Terpidana Kasus Penipuan Serahkan Diri ke Lapas Kelas IIB Pati
PATI – NOTOPROJO.ID
Terpidana kasus penipuan, Anifah, menyerahkan diri ke Lembaga Pemasyarakatan (Lapas) Kelas IIB Pati pada Rabu (15/4/2026). Penyerahan diri tersebut dilakukan secara kooperatif dengan pendampingan dari pihak kejaksaan dan penasihat hukum. Proses berlangsung tertib sebagai bagian dari pelaksanaan putusan pengadilan yang telah berkekuatan hukum tetap.
Dalam amar putusan, Anifah dinyatakan melanggar Pasal 492 KUHP (eks Pasal 378 KUHP lama) dan dijatuhi hukuman pidana penjara selama tiga tahun.
Kepala Lapas Kelas IIB Pati, Suprihadi, melalui Kepala Pengamanan Lapas (KPLP) Mualim, membenarkan bahwa terpidana telah berada di dalam lapas. Ia menyampaikan bahwa informasi tersebut diperoleh dari laporan internal, termasuk dokumentasi yang beredar di grup komunikasi internal lapas.
“Saya mengetahui dari grup WhatsApp bahwa terpidana sudah berada di lapas dengan didampingi penasihat hukum dan pihak kejaksaan,” ujar Mualim saat dikonfirmasi melalui sambungan telepon, Jumat (17/4/2026).
Berdasarkan informasi yang dihimpun, kasus penipuan yang menjerat Anifah menimbulkan kerugian sekitar Rp3,1 miliar.
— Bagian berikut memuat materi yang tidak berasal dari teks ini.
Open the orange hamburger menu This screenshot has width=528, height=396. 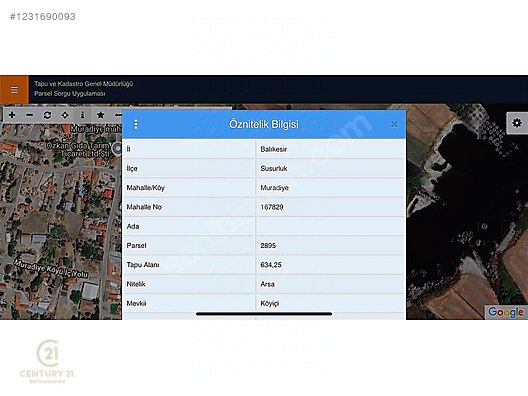click(14, 90)
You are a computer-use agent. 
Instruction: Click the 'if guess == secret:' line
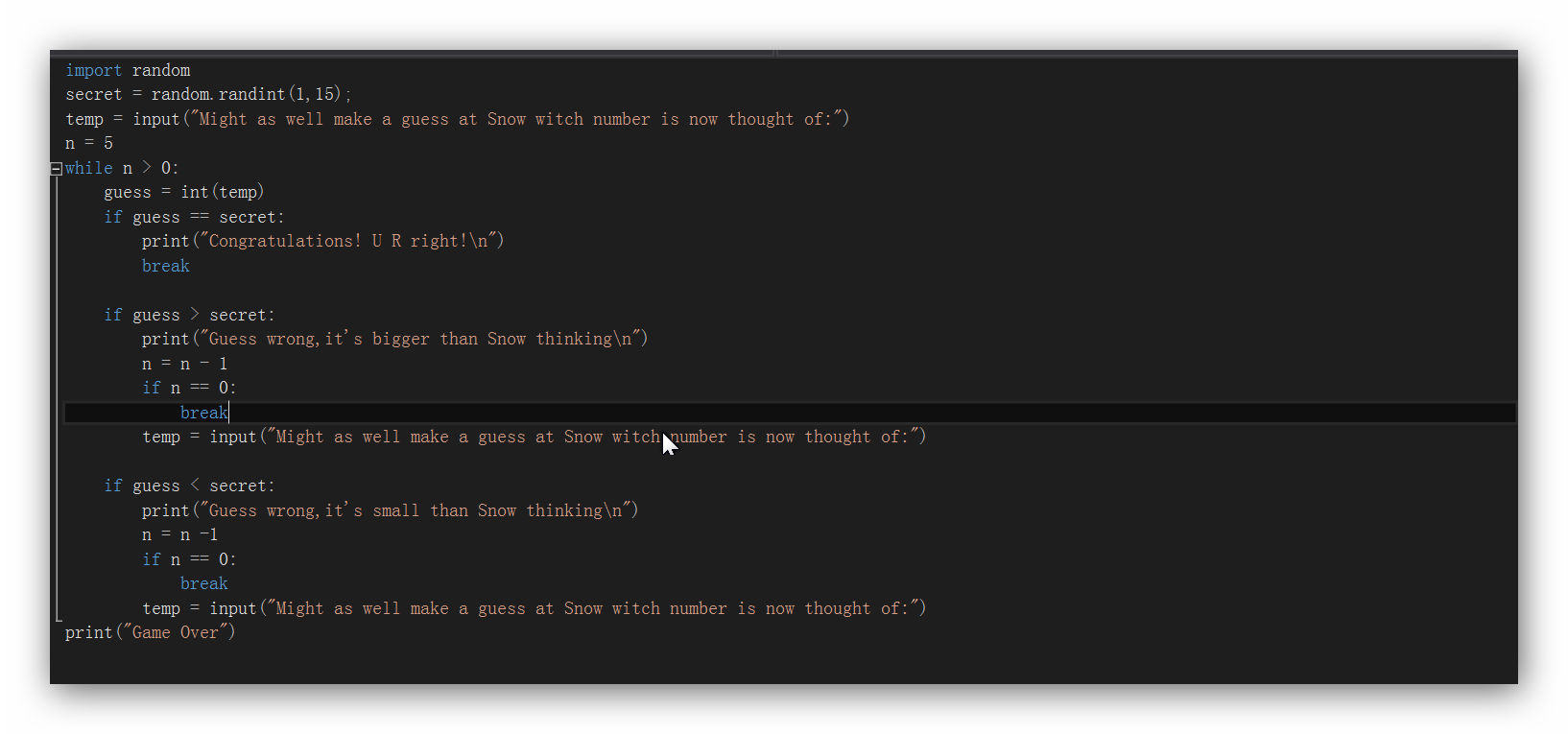[194, 217]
Perkara tersebut telah melalui rangkaian proses hukum hingga akhirnya diputus bersalah oleh pengadilan.
Dengan dilaksanakannya eksekusi ini, Anifah resmi menjalani masa pidana di Lapas Kelas IIB Pati sesuai dengan ketentuan yang berlaku.
Di tempat terpisah, kuasa hukum korban, Dr. Teguh Hartono, SH., MH., mengapresiasi seluruh pihak yang telah membantu terlaksananya proses eksekusi. Ia menilai penyerahan diri yang dilakukan secara kooperatif menjadi langkah baik dalam pelaksanaan putusan hukum.
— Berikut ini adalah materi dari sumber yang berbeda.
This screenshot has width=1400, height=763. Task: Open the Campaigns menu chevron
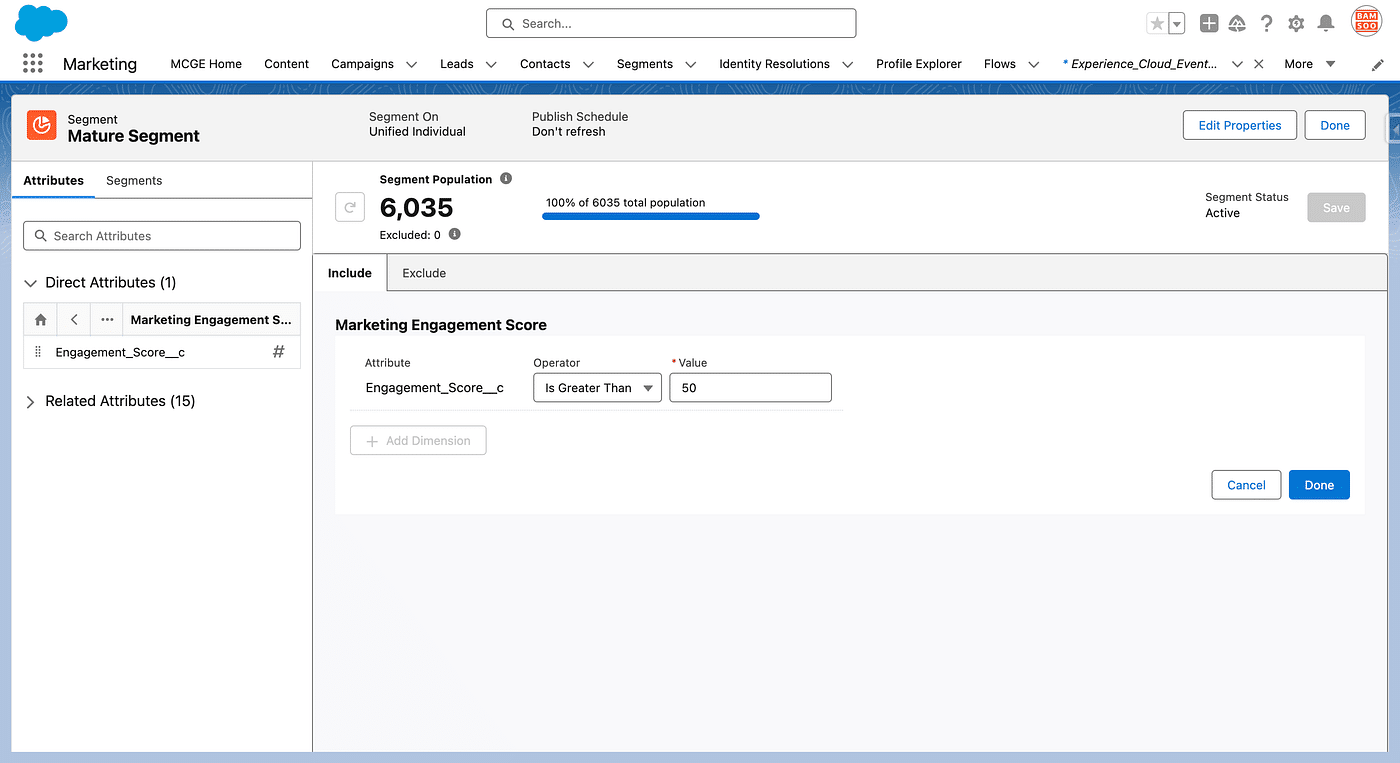point(412,64)
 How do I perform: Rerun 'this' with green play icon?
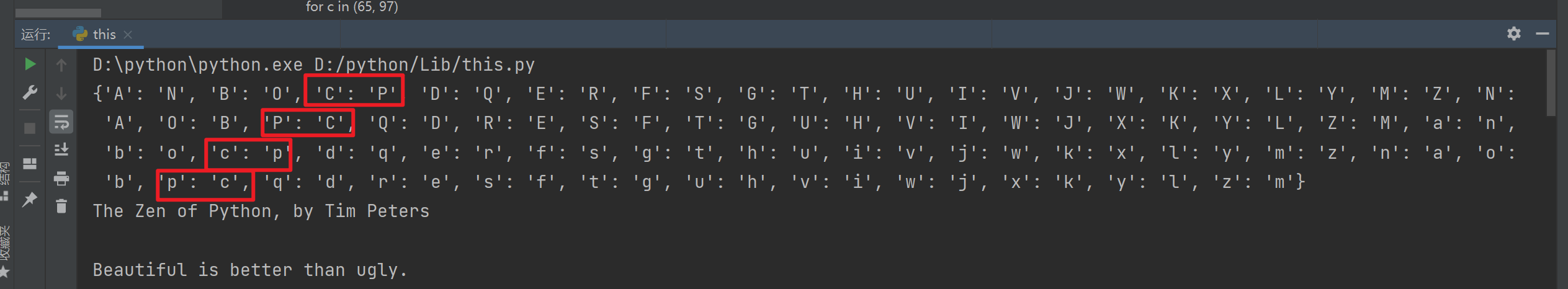click(x=30, y=64)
“Eksekusi berjalan dengan baik. Terpidana menyerahkan diri ke lapas dengan didampingi aparat penegak hukum dan penasihat hukum,” ujar Teguh.
Terkait proses hukum lanjutan, Teguh menyampaikan bahwa pihak terpidana tetap memiliki hak untuk mengajukan upaya hukum peninjauan kembali (PK).
“Kami menghormati hak tersebut. Mari kita ikuti bersama prosesnya, semoga ada solusi yang tidak merugikan baik korban maupun terpidana,” pungkasnya.